Gps Golden Gate Bridge

Church planters and movement leaders are instinctive beasts. Action is their forte.

But even the best of them can greatly improve their effectiveness with some good planning.

Guy Kawasaki has posted an interview with Tim Berry on How to Write a Business Plan. Some great insights on planning. Here are the highlights:

On why plan. . .

A business plan is a way to coordinate, communicate, and collaborate with accountability and tracking. It should get all the key people on the same page. Nobody can execute a plan they don't know about.

A plan should set priorities with the understanding that you can't do everything. After all the buzzwords and analysis, strategy is focus. What can you do better than anyone else? What's your core competence?

On the common mistakes in planning. . .

The worst by far is focusing on the plan instead of planning. This generates the idea that you create a plan as a document, and the related misunderstanding that the plan is for somebody else. You don't postpone life while you're developing a plan; you're always developing the plan. In the meantime, “Get going.”

On when to revise a plan. . .

You need to revise a plan regularly, like steering a car or walking, both of which are constant small course corrections; but you also need to stick to a strategy consistently for two to three years at least to see it working.
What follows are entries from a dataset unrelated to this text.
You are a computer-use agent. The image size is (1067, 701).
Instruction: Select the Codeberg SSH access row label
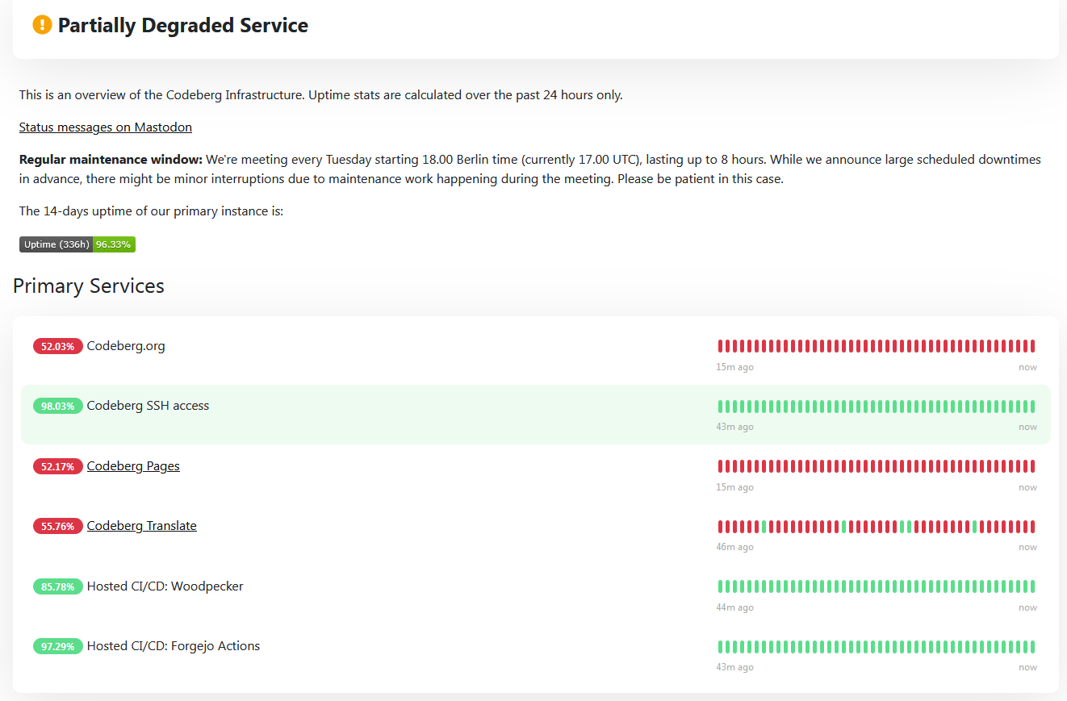pos(148,406)
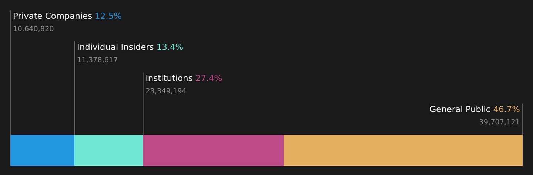The image size is (533, 175).
Task: Click the 12.5% percentage value
Action: click(x=108, y=16)
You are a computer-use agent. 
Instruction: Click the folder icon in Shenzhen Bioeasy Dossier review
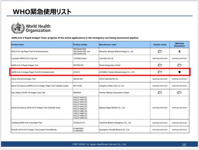(160, 52)
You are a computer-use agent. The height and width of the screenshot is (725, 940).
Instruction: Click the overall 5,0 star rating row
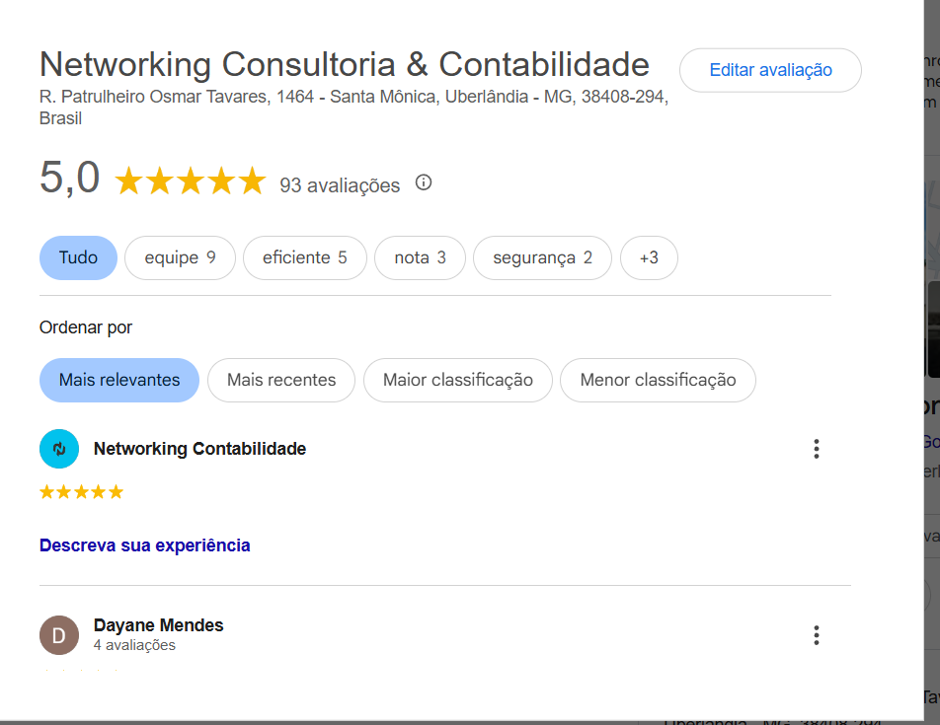[191, 181]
It's better to have a mediocre strategy consistently applied over a long term than a series of brilliant strategies contradicting each other every six months.

On how to know when you're done planning. . .

A good business plan is never done. You're going to be circling back around it for as long as you care about your business and want to manage it better. If your business plan is done then get out of that business, it's dead. You're always moving towards the horizon, and you're business plan is always there to track where you're going, mark the steps, and help you steer.

The absolute worst business plans ever, anywhere, are those plans in a drawer somewhere. If you're not keeping it alive, it's not planning; it's just a plan. It's history. It's of no business value.

On the “Big Fat Plan” vs “planning”. . .

Planning is vital because it keeps you on track and mindful of important long-term strategy and objectives. A plan, on the other hand, a plan taken by itself, is only as good as the implementation it causes.

Planning is exactly what you need to deal with the speed of change. You have to remember that your business plan is always wrong—it has to be because it's predicting the future and we're human, we don't do that very well. But it's still vital because it's the way you lay down tracks so you can follow up on the constant difference between plan and assumptions.

Without a plan, when assumptions are wrong you don't even know what they were, how were they wrong, in what direction, and what can you do about it. With a plan, you use plan versus actual all the time to manage the difference between what you thought and what actually happened.

That's what I love most about having a GPS unit in a car. When I screw up and take the wrong turn, the GPS still remembers where I wanted to go and tells me how to change my course. That's what good managers do with a sound planning process.